Book Review: Spiritual Friendship: Finding Love in the Church as a Celibate Gay Christian

Spiritual Friendship: Finding Love in the Church as a Celibate Gay Christian, Wesley Hill
“Unlike romantic relationships or the bonds between siblings, friendship is entirely voluntary, uncoerced, and unencumbered by any sense of duty or debt. And friendship is thereby rendered special, mysterious, and deeply rewarding…” (p. xiii). This is a book about friendship and its import in our modern age.
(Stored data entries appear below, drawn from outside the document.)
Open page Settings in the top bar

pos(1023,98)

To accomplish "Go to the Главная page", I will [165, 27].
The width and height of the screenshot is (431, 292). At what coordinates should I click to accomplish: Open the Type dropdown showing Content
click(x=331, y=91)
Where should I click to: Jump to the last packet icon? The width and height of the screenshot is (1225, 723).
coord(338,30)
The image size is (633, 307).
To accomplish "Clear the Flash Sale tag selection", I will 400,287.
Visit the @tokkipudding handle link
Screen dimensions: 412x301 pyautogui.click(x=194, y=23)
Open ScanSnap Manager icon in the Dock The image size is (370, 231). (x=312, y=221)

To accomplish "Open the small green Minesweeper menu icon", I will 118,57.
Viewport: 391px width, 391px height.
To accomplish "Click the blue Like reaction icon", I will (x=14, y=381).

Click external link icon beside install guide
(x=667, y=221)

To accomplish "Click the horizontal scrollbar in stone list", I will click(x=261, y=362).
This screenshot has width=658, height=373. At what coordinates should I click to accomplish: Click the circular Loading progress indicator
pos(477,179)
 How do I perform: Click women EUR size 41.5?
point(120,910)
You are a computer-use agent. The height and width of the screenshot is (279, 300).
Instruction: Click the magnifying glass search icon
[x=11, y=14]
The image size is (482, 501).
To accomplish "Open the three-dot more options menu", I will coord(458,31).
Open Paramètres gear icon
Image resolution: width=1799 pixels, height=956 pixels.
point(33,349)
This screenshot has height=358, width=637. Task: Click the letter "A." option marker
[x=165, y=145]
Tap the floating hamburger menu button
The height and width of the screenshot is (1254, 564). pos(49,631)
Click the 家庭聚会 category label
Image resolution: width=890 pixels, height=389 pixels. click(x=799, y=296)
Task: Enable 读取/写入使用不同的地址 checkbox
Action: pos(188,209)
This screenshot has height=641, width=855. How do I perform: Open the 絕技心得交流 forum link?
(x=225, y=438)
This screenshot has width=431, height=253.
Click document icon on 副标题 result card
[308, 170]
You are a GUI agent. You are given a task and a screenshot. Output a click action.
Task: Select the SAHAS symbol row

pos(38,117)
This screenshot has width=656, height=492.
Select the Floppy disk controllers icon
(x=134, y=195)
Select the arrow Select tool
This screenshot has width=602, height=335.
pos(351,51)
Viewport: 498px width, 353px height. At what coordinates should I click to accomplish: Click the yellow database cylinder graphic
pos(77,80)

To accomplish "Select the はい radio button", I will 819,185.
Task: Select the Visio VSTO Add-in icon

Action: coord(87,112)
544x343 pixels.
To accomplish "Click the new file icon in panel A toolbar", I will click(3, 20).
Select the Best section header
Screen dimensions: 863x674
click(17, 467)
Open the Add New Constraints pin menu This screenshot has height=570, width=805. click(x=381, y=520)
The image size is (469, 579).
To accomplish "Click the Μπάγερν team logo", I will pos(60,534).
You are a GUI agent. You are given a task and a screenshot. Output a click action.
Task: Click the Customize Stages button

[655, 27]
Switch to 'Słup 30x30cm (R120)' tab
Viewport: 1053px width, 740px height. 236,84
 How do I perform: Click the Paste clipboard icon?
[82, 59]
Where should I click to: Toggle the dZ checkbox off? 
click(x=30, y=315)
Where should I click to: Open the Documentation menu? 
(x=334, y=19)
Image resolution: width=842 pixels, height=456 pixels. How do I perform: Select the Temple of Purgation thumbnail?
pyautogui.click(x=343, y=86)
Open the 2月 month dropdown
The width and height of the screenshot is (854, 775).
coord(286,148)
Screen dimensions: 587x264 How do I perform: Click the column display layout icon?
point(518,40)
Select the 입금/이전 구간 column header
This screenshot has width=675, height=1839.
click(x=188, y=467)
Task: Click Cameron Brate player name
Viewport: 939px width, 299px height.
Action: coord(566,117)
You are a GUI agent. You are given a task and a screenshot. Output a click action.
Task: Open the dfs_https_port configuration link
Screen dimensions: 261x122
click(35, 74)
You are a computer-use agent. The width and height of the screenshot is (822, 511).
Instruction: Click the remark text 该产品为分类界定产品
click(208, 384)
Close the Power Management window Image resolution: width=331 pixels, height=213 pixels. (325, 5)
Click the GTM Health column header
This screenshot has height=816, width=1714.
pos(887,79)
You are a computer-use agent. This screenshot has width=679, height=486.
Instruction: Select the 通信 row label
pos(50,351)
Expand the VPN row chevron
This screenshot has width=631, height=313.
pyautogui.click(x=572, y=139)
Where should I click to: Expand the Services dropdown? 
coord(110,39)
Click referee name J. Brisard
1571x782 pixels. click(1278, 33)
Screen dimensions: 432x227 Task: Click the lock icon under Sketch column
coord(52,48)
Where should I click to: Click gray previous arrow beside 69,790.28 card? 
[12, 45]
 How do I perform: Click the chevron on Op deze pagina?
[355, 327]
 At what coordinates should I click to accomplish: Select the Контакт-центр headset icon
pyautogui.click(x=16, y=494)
Throughout the pages of this book, the author invites his readers to consider what priority and weight we place on our friendships; for instance, he poses the question of whether friendship be “free, unconstrained, and vulnerable to dissolution at any point if one of the friends grow tired of or burdened by the relationship;” or could friendship entail so much more: a stable and permanent commitment between individuals to remain together through thick and thin? The book is divided into two parts: part one describes the cultural background, history, and theology of friendship, and part two depicts the actual living out of friendship.
Wesley Hill’s premise on Christian friendship invites more voices to the table, including those who identify as gay and Christian. While Hill reveals aspects of his personal experience as a gay and Christian, I found this book to be pertinent to a much wider audience by offering concrete ways we might begin to pursue and nurture friendships in the church today.